Thanks Sparky, I figured your reason wasn't, "time to panic and build a bomb shelter!". Sounds a reasonable decision.

I'd still like to hear more about the economics of peoples decisions regarding selling or buying real estate. For instance, if you do not purchase, but you have a down payment ready, what do you put it in? You might currently have it in cash or cash equivalent, but if you are really that macro worried, wouldn't you not want CAD cash if there is another downturn? In 2008 or 2009 (I don't remember) USD/CAD touched 1.28+. You could theoretically be trying to avoid one crash, while standing right in the way of another. Another consideration is the hard currency folks over at whispers blog. They preach gold to hedge against inflation, but borrowing long term at low rates heading into an inflationary period seems like the BEST thing you could do, not the worst.
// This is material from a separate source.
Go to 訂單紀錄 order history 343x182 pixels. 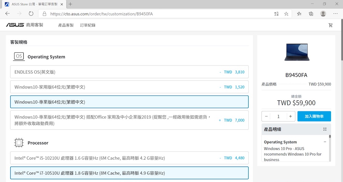88,25
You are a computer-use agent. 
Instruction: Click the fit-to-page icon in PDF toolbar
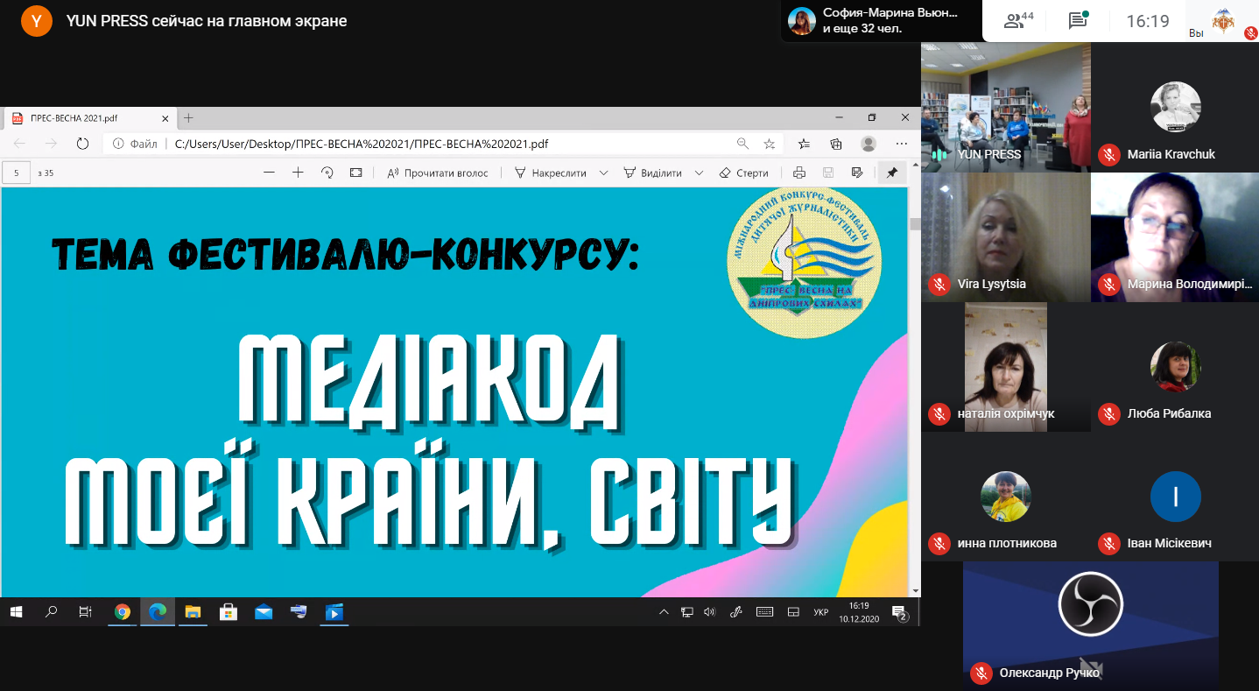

Are these factors non house owners are thinking about?

That's my problem with macro calls. There are so many factors, and I know I am guilty of not considering all of them. I try to diversify currency and asset class, but its definitely tough. So that is what I am wondering to the non house people, or the house people who are selling for economic reasons. Are you hedging currency risk? What are you doing with the cash? Are you willing to lose substantial ground and earn 1% at the bank, if your call is wrong?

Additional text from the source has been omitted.